■ WHAT YOU HAVE TO DO
Of the records that follow, copy only the lines from the line containing "Task: Click the FACTURAR button" to the line containing "The image size is (868, 488).", both included, exactly as written.

■ EXTRACTED DATA

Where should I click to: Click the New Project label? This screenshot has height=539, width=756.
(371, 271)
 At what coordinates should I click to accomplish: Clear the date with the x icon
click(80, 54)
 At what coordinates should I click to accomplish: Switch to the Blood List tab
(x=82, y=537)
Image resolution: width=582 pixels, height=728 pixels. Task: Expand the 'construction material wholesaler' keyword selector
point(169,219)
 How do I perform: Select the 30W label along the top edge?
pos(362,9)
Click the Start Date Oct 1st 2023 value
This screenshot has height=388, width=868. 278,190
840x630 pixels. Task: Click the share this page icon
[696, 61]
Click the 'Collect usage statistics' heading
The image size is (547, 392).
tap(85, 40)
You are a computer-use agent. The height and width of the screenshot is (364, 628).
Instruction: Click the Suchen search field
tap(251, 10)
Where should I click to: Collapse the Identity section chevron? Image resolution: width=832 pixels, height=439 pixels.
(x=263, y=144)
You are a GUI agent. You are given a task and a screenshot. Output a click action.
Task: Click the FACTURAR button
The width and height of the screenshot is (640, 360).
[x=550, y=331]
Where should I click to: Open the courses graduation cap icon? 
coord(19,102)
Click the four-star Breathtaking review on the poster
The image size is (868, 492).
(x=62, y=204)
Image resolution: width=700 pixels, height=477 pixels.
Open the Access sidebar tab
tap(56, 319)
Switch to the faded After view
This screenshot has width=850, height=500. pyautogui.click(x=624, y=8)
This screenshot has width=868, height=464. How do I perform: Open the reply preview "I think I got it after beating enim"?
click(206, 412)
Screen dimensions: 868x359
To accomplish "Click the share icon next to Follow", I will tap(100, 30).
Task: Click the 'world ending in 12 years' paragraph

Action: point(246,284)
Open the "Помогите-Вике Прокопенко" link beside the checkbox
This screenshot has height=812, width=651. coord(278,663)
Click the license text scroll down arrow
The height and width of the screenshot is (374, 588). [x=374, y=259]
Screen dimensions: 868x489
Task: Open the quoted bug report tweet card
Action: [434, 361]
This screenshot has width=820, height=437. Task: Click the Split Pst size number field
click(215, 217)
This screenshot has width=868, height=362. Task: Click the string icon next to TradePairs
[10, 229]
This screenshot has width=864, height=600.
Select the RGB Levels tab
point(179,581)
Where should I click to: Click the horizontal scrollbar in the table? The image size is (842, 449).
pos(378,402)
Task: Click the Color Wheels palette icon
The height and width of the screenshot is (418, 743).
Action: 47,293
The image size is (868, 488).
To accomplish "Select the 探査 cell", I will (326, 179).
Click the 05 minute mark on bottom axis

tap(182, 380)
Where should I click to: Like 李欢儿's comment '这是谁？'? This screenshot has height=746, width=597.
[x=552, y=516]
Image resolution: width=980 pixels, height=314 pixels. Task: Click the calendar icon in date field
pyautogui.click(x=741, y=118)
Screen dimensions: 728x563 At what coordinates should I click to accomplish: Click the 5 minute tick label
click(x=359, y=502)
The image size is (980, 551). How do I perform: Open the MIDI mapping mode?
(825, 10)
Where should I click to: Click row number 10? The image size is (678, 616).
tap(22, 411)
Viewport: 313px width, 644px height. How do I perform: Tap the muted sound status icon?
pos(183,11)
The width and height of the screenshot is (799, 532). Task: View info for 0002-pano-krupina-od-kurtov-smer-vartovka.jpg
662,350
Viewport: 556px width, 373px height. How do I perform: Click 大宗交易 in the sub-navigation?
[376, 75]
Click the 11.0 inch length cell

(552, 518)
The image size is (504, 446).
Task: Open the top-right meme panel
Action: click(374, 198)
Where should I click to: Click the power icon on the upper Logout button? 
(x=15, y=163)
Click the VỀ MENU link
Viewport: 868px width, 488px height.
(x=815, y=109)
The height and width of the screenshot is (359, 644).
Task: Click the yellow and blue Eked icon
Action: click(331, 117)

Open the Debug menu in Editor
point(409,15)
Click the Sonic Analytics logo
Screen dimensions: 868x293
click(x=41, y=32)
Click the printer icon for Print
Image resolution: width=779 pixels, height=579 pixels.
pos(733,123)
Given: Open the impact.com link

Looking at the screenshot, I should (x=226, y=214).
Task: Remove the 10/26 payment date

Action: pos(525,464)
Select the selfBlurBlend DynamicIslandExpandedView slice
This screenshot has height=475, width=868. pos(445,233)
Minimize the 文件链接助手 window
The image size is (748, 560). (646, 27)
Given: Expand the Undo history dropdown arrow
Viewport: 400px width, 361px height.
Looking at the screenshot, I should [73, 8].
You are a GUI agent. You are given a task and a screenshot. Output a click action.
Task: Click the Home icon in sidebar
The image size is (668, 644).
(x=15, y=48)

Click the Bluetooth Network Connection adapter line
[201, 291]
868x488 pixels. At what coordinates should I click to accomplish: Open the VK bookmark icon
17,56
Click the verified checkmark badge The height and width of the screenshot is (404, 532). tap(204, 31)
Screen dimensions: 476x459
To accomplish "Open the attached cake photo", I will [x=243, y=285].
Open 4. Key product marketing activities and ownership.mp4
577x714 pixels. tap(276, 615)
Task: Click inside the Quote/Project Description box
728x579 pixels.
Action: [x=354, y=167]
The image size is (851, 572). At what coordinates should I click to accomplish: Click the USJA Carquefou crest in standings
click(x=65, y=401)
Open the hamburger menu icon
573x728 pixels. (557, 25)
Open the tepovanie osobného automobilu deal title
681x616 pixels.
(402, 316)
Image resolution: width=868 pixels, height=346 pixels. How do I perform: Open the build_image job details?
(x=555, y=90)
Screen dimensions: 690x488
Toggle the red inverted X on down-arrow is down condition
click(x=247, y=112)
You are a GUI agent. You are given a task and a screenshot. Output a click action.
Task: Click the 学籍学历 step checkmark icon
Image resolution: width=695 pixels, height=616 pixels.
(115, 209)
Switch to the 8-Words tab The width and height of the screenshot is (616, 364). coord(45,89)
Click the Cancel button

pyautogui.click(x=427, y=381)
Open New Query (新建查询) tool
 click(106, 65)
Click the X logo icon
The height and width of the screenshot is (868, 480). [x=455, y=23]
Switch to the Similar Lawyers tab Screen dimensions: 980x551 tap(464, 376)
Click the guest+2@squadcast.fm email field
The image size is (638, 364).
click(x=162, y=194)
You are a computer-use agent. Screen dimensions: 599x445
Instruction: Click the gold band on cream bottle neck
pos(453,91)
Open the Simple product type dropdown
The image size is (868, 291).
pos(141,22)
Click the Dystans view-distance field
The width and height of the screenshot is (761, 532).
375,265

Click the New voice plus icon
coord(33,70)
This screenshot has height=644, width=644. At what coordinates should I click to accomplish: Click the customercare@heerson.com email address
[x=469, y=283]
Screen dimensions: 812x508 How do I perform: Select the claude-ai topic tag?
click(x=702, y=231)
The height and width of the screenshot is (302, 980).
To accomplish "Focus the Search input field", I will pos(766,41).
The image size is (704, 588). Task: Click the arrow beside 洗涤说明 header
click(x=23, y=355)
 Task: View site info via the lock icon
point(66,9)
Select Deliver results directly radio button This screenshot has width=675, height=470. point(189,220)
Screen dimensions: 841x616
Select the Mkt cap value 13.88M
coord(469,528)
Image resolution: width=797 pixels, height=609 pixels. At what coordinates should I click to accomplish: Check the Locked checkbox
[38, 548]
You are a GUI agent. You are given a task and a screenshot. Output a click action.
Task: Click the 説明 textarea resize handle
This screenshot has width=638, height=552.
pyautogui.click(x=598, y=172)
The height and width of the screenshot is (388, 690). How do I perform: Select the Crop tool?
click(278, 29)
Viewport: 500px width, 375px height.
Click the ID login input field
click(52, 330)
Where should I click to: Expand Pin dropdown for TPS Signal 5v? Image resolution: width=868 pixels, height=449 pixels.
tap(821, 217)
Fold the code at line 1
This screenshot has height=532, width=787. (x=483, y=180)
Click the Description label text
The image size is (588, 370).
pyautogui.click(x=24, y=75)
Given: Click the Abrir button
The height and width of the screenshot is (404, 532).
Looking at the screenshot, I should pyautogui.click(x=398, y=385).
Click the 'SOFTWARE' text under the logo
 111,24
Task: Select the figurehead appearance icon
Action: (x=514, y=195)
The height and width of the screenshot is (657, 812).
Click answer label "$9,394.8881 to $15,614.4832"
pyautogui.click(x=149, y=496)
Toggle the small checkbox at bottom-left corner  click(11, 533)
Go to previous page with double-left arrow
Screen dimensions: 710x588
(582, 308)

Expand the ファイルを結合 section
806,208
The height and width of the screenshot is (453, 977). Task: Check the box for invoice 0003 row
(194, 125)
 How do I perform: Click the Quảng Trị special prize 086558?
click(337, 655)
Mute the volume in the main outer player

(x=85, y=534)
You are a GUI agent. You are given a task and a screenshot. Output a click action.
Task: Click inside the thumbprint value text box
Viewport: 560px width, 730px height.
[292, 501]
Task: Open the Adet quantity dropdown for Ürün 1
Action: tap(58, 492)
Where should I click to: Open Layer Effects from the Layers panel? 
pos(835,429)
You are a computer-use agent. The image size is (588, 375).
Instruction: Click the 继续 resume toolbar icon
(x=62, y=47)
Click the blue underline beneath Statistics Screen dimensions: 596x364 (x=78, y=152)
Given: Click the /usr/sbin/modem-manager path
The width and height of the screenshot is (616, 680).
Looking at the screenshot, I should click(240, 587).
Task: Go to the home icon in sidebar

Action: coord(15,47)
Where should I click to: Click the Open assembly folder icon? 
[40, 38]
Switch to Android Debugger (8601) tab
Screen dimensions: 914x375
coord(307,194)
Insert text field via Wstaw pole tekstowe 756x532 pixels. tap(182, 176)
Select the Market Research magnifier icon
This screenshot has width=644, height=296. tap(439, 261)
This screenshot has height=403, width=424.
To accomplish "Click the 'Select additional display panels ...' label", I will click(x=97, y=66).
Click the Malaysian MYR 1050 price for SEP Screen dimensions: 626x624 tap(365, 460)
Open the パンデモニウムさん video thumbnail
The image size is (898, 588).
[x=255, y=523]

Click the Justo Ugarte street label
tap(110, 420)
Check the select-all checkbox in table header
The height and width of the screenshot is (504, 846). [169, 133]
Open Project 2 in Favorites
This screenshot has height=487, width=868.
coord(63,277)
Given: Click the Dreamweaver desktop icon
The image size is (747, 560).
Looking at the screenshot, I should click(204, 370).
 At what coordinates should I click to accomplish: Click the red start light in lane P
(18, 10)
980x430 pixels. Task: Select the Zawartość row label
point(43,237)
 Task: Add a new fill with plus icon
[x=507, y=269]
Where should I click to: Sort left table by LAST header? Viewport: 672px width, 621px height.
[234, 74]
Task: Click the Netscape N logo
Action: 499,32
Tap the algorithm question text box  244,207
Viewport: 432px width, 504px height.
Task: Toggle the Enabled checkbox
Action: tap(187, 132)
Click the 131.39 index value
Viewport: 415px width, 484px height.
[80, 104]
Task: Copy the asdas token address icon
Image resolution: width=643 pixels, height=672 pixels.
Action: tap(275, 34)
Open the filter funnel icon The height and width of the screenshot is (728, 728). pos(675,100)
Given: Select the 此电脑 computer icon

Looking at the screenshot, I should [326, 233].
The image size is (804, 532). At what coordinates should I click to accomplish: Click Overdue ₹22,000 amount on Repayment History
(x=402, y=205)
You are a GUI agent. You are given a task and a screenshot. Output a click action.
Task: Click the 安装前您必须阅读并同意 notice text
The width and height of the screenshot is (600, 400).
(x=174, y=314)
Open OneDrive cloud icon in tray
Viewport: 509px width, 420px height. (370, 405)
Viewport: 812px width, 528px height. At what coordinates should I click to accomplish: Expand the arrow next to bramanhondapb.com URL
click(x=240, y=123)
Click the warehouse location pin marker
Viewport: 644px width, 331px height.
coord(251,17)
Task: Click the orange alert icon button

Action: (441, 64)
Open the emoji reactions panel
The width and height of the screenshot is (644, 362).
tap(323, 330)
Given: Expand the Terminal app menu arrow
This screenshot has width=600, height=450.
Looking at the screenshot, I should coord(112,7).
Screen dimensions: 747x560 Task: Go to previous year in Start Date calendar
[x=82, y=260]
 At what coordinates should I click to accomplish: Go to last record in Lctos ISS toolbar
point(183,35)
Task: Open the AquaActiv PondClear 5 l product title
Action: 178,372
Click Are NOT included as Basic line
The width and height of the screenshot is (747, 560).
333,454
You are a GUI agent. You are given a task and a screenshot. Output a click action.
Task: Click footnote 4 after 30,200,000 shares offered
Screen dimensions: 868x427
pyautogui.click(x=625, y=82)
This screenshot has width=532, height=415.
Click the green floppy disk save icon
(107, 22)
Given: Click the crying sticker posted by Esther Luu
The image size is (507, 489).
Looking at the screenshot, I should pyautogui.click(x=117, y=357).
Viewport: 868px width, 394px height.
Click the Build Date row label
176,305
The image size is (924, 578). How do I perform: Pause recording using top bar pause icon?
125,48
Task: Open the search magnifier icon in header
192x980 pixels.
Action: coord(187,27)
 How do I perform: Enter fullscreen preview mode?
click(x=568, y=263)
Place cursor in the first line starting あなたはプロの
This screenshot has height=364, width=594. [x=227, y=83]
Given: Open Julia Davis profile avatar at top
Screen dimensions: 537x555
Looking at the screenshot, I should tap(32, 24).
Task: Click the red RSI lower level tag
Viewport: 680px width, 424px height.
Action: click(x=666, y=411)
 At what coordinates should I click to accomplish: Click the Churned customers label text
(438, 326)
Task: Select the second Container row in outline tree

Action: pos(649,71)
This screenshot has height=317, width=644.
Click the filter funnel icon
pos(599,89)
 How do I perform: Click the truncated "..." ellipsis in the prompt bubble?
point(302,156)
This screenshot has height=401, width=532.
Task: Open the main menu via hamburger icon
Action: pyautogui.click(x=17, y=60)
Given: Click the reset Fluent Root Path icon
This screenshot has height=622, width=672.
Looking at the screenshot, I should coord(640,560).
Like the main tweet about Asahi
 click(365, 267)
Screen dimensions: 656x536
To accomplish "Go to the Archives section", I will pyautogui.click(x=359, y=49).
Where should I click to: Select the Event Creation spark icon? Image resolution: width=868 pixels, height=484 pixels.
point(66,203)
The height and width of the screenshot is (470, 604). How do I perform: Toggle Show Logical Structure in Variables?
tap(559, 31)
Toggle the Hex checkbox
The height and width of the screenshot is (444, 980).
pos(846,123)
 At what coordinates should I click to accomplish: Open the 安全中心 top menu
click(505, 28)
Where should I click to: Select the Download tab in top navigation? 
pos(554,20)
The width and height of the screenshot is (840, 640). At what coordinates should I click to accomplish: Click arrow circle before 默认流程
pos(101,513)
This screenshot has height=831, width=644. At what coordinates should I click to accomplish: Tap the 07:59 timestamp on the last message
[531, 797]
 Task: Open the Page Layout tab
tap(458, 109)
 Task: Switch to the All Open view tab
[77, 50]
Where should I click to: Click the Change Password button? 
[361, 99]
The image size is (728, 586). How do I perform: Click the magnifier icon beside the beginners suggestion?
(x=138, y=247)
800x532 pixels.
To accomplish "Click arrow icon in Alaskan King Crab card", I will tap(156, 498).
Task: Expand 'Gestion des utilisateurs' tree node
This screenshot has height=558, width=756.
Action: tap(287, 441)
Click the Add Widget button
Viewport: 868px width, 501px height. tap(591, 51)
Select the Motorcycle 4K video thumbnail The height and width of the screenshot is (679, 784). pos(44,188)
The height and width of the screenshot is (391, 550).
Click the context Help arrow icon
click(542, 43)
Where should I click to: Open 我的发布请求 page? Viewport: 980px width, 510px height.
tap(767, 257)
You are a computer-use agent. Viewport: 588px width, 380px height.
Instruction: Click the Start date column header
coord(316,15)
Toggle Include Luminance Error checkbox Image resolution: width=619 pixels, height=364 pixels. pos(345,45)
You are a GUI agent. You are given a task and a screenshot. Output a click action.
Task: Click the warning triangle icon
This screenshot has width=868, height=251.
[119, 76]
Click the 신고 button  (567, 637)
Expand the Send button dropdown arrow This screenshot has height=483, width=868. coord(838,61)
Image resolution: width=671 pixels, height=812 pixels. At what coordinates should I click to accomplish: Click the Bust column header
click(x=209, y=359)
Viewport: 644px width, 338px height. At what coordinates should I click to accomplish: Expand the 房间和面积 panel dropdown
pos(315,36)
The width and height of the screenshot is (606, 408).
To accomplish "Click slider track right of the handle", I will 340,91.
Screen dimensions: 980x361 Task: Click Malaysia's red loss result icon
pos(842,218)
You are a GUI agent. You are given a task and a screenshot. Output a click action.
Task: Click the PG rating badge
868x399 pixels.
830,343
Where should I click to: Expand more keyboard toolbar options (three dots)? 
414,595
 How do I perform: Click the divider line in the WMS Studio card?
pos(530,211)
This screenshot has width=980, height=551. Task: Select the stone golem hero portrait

■ ANSWER SPACE
Task: Click the FACTURAR button
The width and height of the screenshot is (640, 360).
[x=550, y=331]
Where should I click to: Open the courses graduation cap icon? 
coord(19,102)
Click the four-star Breathtaking review on the poster
The image size is (868, 492).
(x=62, y=204)
Image resolution: width=700 pixels, height=477 pixels.
Open the Access sidebar tab
tap(56, 319)
Switch to the faded After view
This screenshot has width=850, height=500. pyautogui.click(x=624, y=8)
This screenshot has width=868, height=464. How do I perform: Open the reply preview "I think I got it after beating enim"?
click(206, 412)
Screen dimensions: 868x359
To accomplish "Click the share icon next to Follow", I will tap(100, 30).
Task: Click the 'world ending in 12 years' paragraph

Action: point(246,284)
Open the "Помогите-Вике Прокопенко" link beside the checkbox
This screenshot has height=812, width=651. coord(278,663)
Click the license text scroll down arrow
The height and width of the screenshot is (374, 588). [x=374, y=259]
Screen dimensions: 868x489
Task: Open the quoted bug report tweet card
Action: [434, 361]
This screenshot has width=820, height=437. Task: Click the Split Pst size number field
click(215, 217)
This screenshot has width=868, height=362. Task: Click the string icon next to TradePairs
[10, 229]
This screenshot has width=864, height=600.
Select the RGB Levels tab
point(179,581)
Where should I click to: Click the horizontal scrollbar in the table? The image size is (842, 449).
pos(378,402)
Task: Click the Color Wheels palette icon
The height and width of the screenshot is (418, 743).
Action: 47,293
The image size is (868, 488).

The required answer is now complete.